Bug #316322 reported by Loïc Minier
10
This bug affects 1 person
Affects Status Importance Assigned to Milestone
e2fsprogs
Invalid
Undecided
Unassigned
util-linux (Ubuntu)
Fix Released
Medium
Unassigned

Bug Description

Hi,

I have had this bug since end of intrepid/beginning of jaunty I think. I have two similar jaunty setups; one boots fine, the other keeps failing the fsck on boot:
bee# fsck -C -R -a /boot
fsck 1.41.3 (12-Oct-2008)
fsck.ext3: Device or resource busy while trying to open /dev/sda2
Filesystem mounted or opened exclusively by another program?

(actually what runs on boot is fsck -C -R -a -A which fails with the same error message)

The "device or resource busy" is due to /boot being on /dev/md1 which is made of /dev/sda2 and /dev/sdb2.

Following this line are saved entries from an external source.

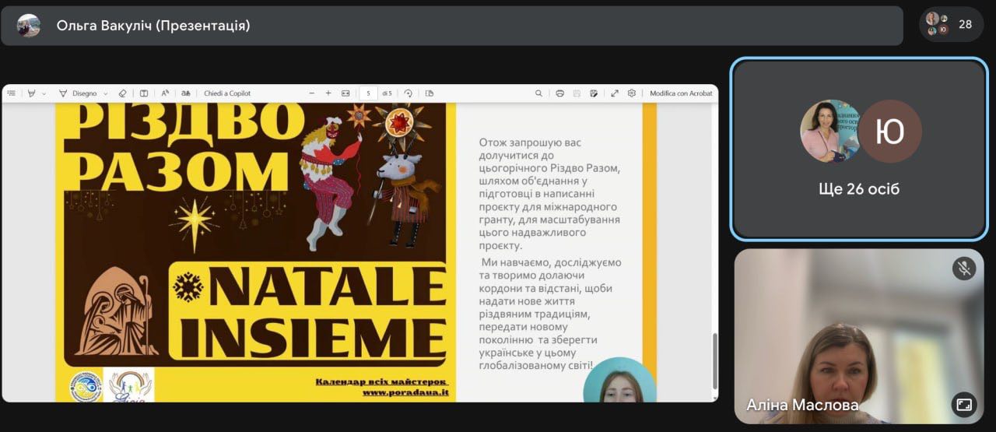The width and height of the screenshot is (996, 432).
Task: Open Disegno pen options arrow
Action: coord(106,93)
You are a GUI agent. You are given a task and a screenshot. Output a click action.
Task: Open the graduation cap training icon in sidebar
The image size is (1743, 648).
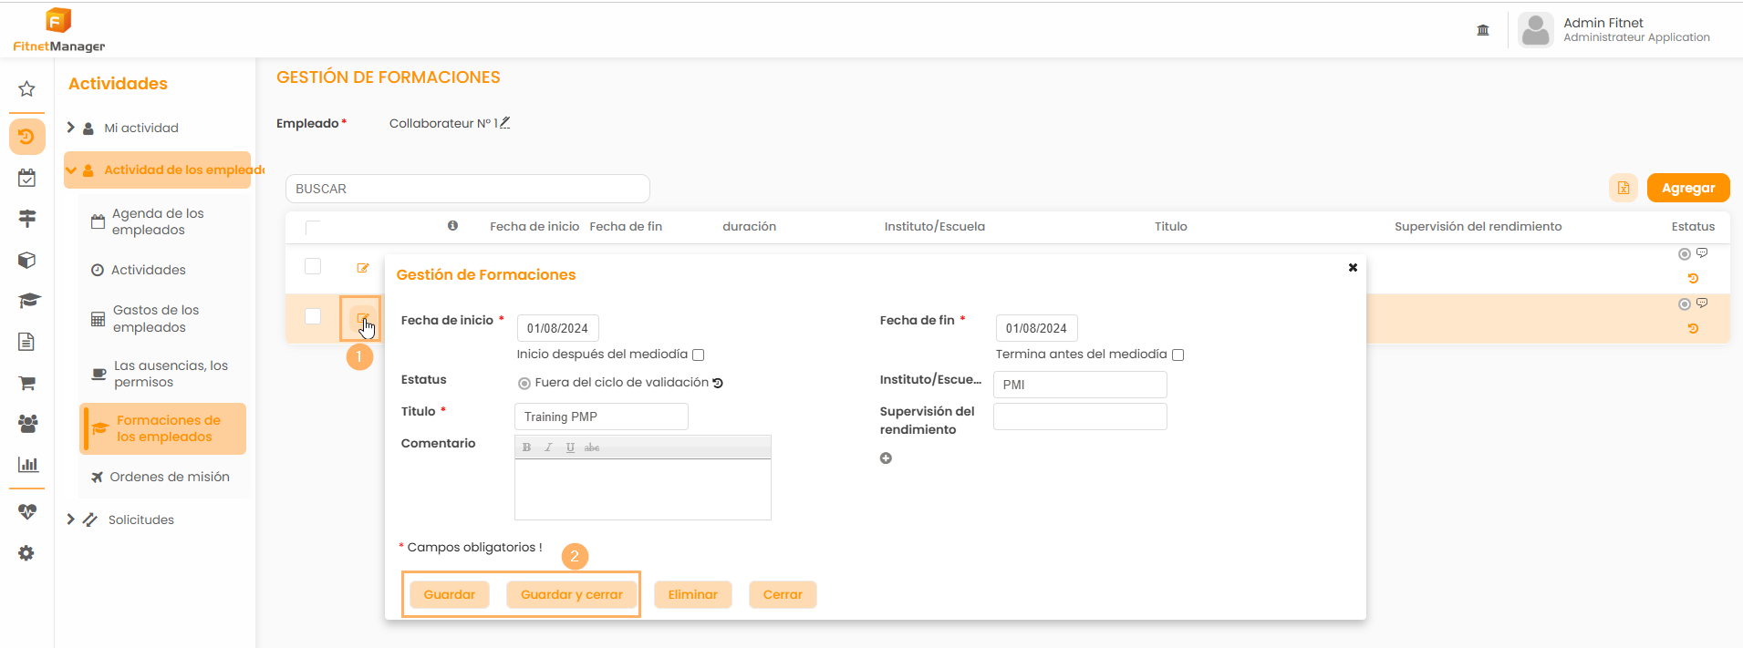coord(28,301)
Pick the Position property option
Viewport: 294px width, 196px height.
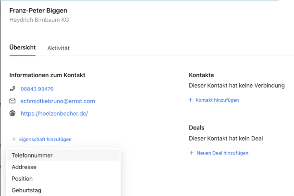click(x=22, y=179)
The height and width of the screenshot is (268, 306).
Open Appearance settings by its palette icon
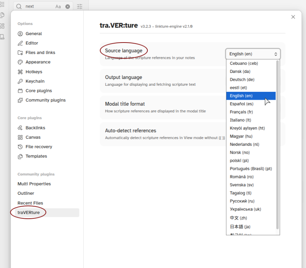click(20, 62)
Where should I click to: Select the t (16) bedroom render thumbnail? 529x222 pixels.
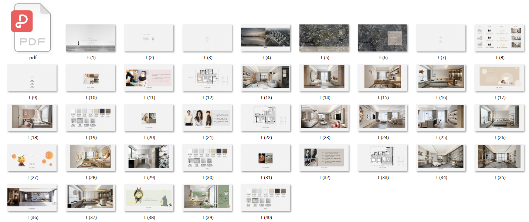[x=441, y=78]
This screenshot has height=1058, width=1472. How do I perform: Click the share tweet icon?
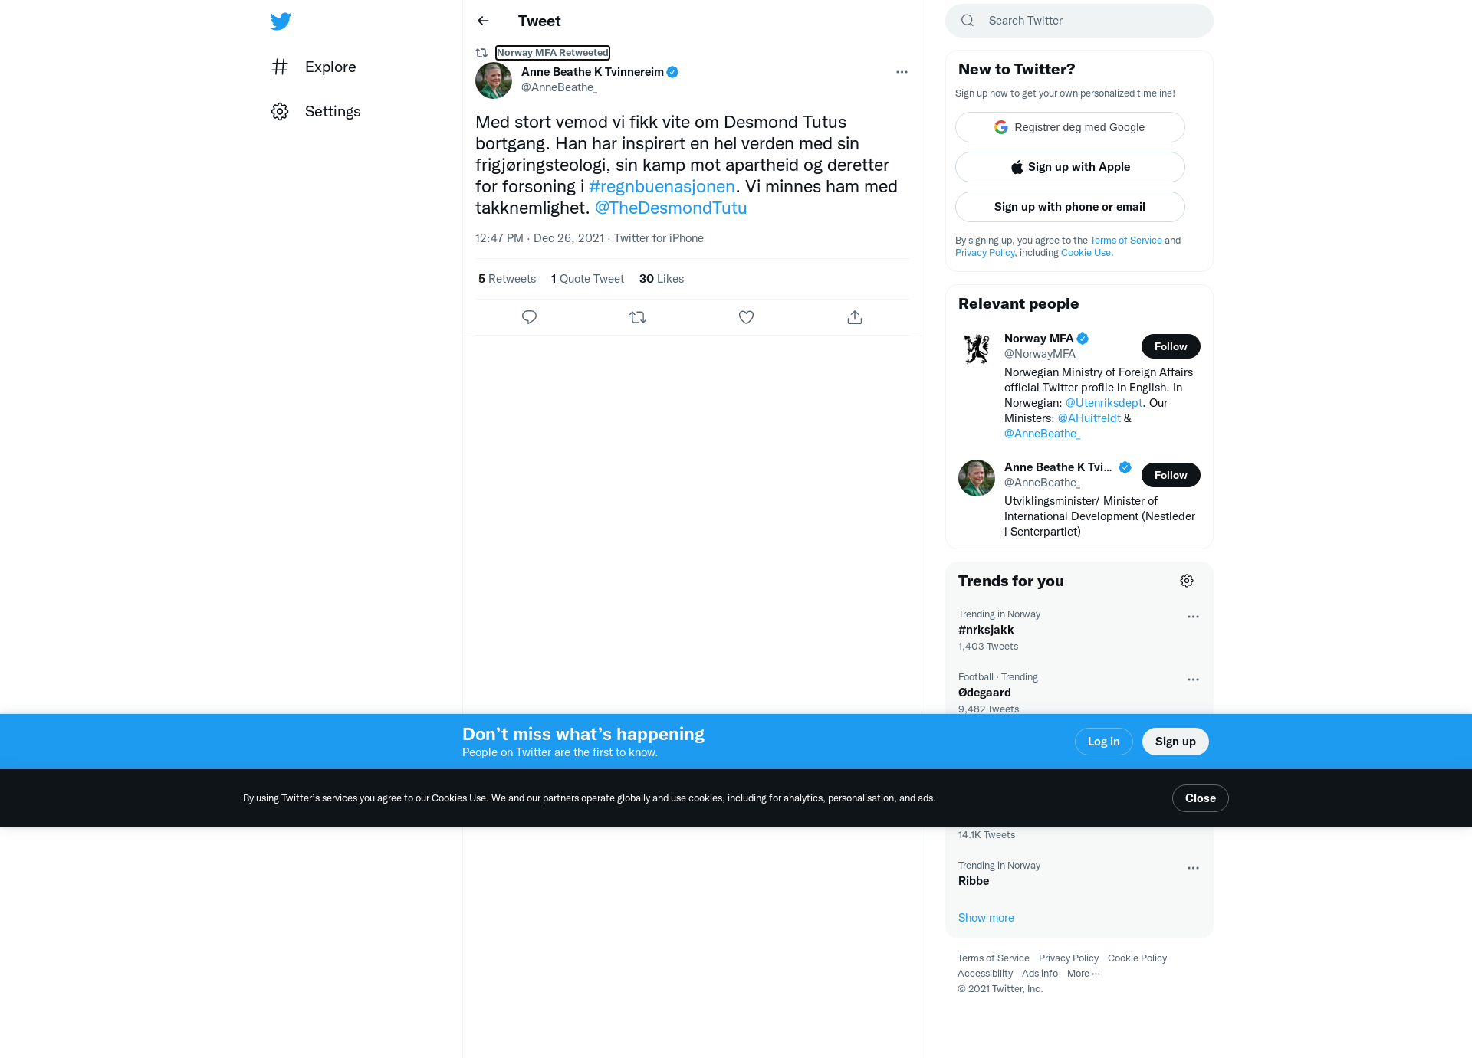coord(855,317)
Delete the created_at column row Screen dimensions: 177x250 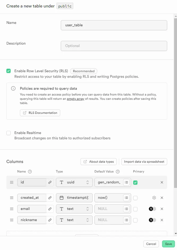162,198
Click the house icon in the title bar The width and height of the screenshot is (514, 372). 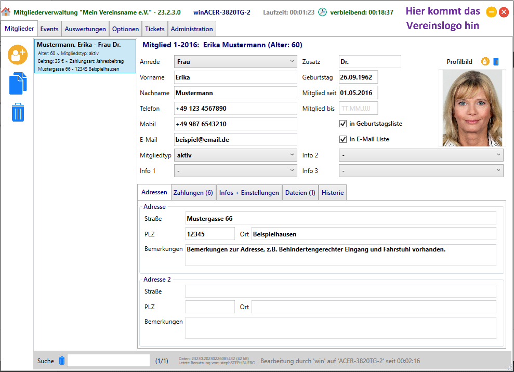(x=6, y=12)
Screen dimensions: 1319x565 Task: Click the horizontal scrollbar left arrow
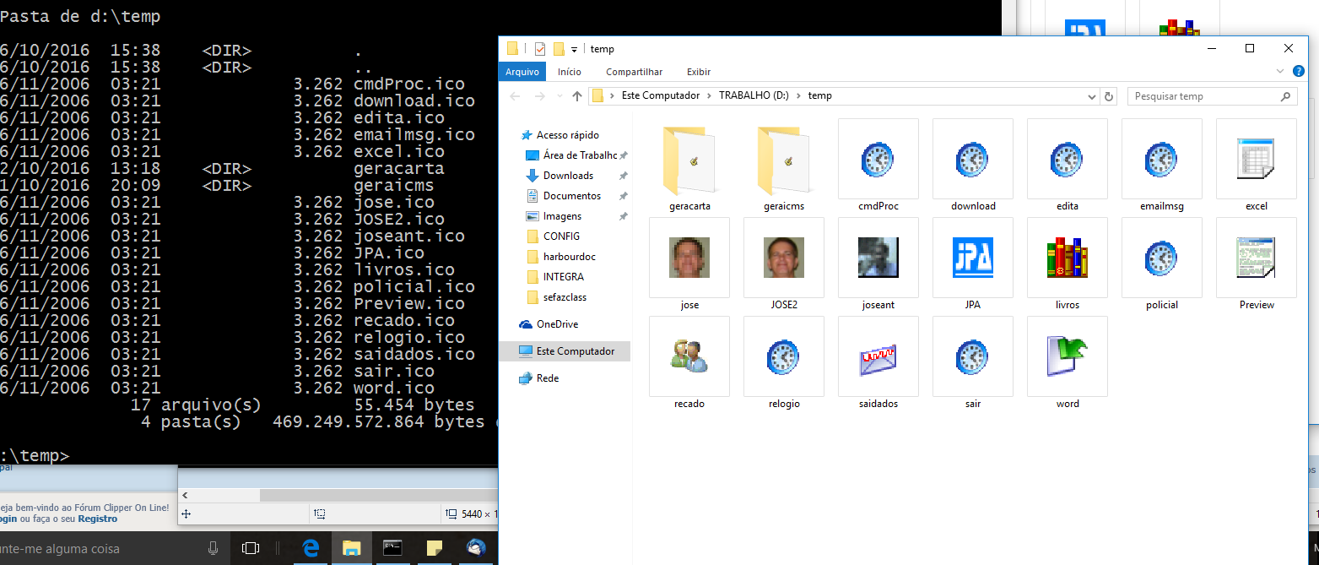(185, 496)
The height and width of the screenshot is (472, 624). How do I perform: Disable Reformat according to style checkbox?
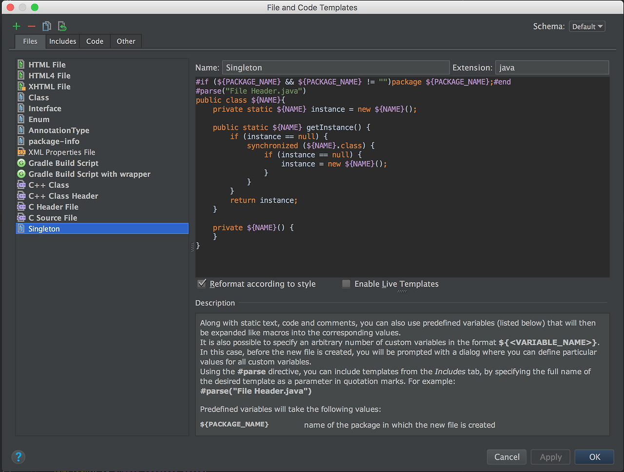[202, 283]
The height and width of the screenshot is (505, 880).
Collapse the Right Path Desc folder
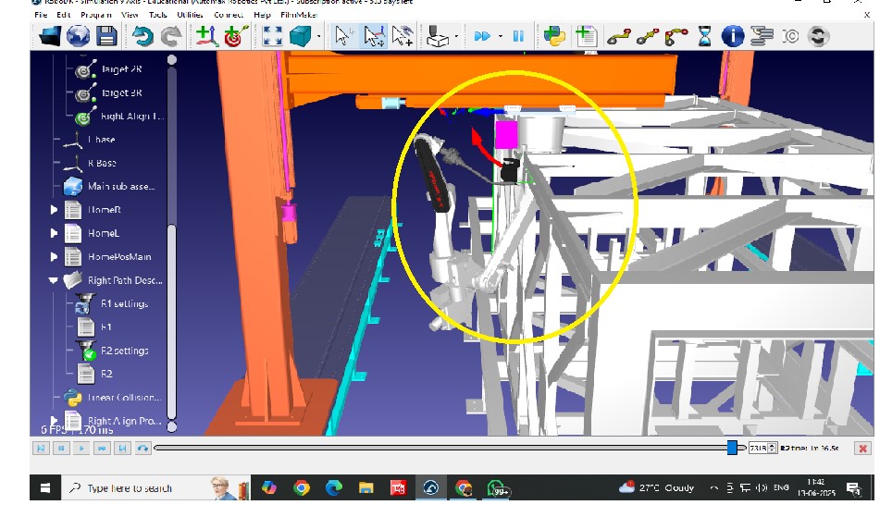tap(54, 280)
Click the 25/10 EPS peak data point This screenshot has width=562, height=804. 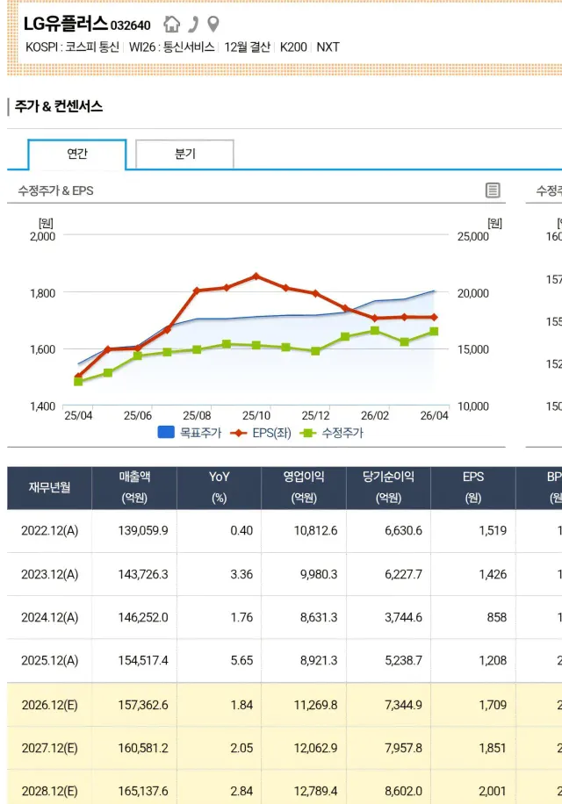click(256, 276)
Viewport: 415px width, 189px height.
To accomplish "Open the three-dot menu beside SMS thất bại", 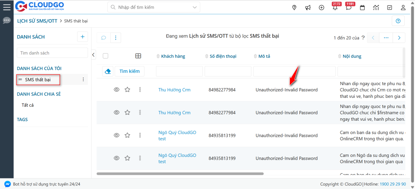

This behavior is racy; I ran blkid:
bee# blkid
/dev/mapper/bee--raid1-refuge: UUID="cfa891cf-6b4b-4c7d-90df-98f9be721cbe" SEC_TYPE="ext2" TYPE="ext3"
/dev/mapper/bee--raid1-home: UUID="2fd30976-f849-458a-94d7-c00e9fdcbe4d" SEC_TYPE="ext2" TYPE="ext3"
/dev/mapper/bee--raid1-ubuntu--root: UUID="6ec6b99f-415b-45fc-8efe-c6a016984b5b" SEC_TYPE="ext2" TYPE="ext3"
/dev/mapper/bee--raid1-swap: TYPE="swap" UUID="e8a8ba4e-a0cb-43c4-b160-363949e4600f"
/dev/sda1: UUID="db18614f-1cbd-9225-4561-bc10b69bf963" TYPE="mdraid"
/dev/sda2: UUID="b1a8d7aa-5aab-41ab-a326-e0350c018764" SEC_TYPE="ext2" TYPE="ext3"
/dev/sdb1: UUID="659550dd-fb28-4f7d-9904-9cdcb4fa228f" SEC_TYPE="ext2" TYPE="ext3"
/dev/md0: UUID="659550dd-fb28-4f7d-9904-9cdcb4fa228f" SEC_TYPE="ext2" TYPE="ext3"
/dev/mapper/bee--raid1-debian--root: UUID="2d99500c-fa17-4587-a059-23b48aa7e08d" SEC_TYPE="ext2" TYPE="ext3"
/dev/mapper/bee--sata-var: UUID="9260b9f1-d6f4-48bd-80ce-97758cc4c1f7" SEC_TYPE="ext2" TYPE="ext3"
/dev/mapper/bee--sata-home: UUID="7950ce8f-615a-4392-bb7a-fda5baaeb93e" SEC_TYPE="ext2" TYPE="ext3"
/dev/sdb2: UUID="40a955ce-5f05-b4fc-7477-72897565b642" TYPE="mdraid"
/dev/sdb3: UUID="60b75582-1b75-c2bc-286c-ebc612c886d3" TYPE="mdraid"
/dev/sda3: UUID="60b75582-1b75-c2bc-286c-ebc612c886d3" TYPE="mdraid"
/dev/md2: UUID="gy0khl-tC2g-N50w-0Dyk-bwZP-DnpD-yQqSYn" TYPE="lvm2pv"
/dev/md1: UUID="b1a8d7aa-5aab-41ab-a326-e0350c018764" TYPE="ext3"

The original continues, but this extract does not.